Es conmovedor comprobar, como relata el libro que hoy presento, que, en medio de los amargos encontronazos del machadato, entre 1925 y 1930, cuando Cuba ensayaba su primer gran descalabro republicano, el gobierno invita a un arquitecto francés, Forestier, para que rediseñe la capital y la llene de jardines y avenidas, un poco como Haussman lo había hecho con París a mediados del siglo XIX durante el gobierno de Napoleón III.

Aunque la influencia norteamericana era grande y creciente, París seguía siendo la gran referencia estética para los habaneros. Es verdad que Forestier sólo pudo llevar a cabo una parte pequeña de sus planes, pero la intención del gobierno, su preocupación estética, era clarísima.

En suma, la clase dirigente cubana durante la República sabía o intuía que la capital debía llenarse de parques y edificios hermosos. Era su responsabilidad más obvia.

Era, además, una tradición que venía de la colonia. Tacón, a mediados del XIX, edificó en La Habana un enorme teatro que mejor encajaba en Madrid o en Viena, y se trajo de Francia una lámpara monumental para iluminarlo. ¿Para qué lo habían mandado a Cuba si no era para engrandecer a La Habana?

Años más tarde, también en el XIX, el ingeniero Alvear hizo el acueducto que lleva su nombre, una obra maestra de la ingeniería hidráulica, todavía vigente.

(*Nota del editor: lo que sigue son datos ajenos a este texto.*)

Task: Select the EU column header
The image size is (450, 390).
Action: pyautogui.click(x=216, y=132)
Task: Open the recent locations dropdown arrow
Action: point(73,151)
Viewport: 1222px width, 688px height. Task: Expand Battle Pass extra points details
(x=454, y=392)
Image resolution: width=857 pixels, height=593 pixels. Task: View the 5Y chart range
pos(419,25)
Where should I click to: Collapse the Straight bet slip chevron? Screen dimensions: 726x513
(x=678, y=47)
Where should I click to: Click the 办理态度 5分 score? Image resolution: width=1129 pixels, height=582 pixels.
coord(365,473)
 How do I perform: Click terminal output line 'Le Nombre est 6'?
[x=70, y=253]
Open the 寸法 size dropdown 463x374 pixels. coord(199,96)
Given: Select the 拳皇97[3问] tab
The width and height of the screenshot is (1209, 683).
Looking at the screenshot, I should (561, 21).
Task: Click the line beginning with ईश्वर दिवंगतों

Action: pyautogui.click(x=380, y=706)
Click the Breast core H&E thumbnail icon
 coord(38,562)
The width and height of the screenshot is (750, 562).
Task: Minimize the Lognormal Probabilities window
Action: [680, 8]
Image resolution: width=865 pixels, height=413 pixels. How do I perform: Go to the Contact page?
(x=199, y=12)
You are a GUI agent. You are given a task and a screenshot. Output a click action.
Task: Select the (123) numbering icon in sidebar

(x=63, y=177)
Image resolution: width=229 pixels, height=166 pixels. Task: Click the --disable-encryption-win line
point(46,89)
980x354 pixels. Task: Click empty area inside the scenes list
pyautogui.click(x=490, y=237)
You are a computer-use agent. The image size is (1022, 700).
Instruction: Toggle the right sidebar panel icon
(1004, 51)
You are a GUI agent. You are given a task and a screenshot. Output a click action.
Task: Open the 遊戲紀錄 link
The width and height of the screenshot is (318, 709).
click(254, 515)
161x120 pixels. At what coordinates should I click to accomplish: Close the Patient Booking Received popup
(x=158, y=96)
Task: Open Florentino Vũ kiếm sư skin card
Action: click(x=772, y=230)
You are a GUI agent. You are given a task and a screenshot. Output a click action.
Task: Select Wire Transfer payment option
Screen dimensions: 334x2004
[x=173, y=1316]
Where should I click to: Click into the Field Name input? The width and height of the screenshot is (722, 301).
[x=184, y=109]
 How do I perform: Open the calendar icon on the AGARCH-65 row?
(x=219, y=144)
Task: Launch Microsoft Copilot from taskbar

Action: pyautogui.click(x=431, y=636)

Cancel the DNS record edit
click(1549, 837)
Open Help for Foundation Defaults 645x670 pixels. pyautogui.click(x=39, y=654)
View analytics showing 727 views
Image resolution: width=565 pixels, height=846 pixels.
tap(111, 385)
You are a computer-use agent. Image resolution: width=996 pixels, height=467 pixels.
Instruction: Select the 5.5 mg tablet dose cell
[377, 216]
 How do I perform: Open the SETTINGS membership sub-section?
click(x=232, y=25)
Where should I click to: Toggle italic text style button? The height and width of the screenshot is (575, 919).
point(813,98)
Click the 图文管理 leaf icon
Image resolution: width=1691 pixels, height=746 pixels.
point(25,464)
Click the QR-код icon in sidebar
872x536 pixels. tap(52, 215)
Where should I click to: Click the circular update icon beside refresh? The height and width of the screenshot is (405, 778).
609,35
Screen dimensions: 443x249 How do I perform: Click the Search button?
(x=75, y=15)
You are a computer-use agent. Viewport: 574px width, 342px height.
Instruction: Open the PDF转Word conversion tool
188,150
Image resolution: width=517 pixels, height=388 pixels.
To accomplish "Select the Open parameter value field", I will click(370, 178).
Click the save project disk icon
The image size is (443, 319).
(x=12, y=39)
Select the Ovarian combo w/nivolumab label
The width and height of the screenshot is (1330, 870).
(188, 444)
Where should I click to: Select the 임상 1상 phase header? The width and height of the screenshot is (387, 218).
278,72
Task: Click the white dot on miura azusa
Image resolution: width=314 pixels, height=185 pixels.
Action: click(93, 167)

Menocal ordenó un palacio presidencial que recordara la más armónica arquitectura francesa. Por ese palacio pasaron 21 presidentes, y si la revolución sólo lo utilizó durante los meses que Urrutia gobernó en 1959, es porque Fidel Castro, con su cabeza de pistolero paranoico, siempre al frente de la UIR, pensó que era un lugar difícil de proteger en caso de un ataque armado.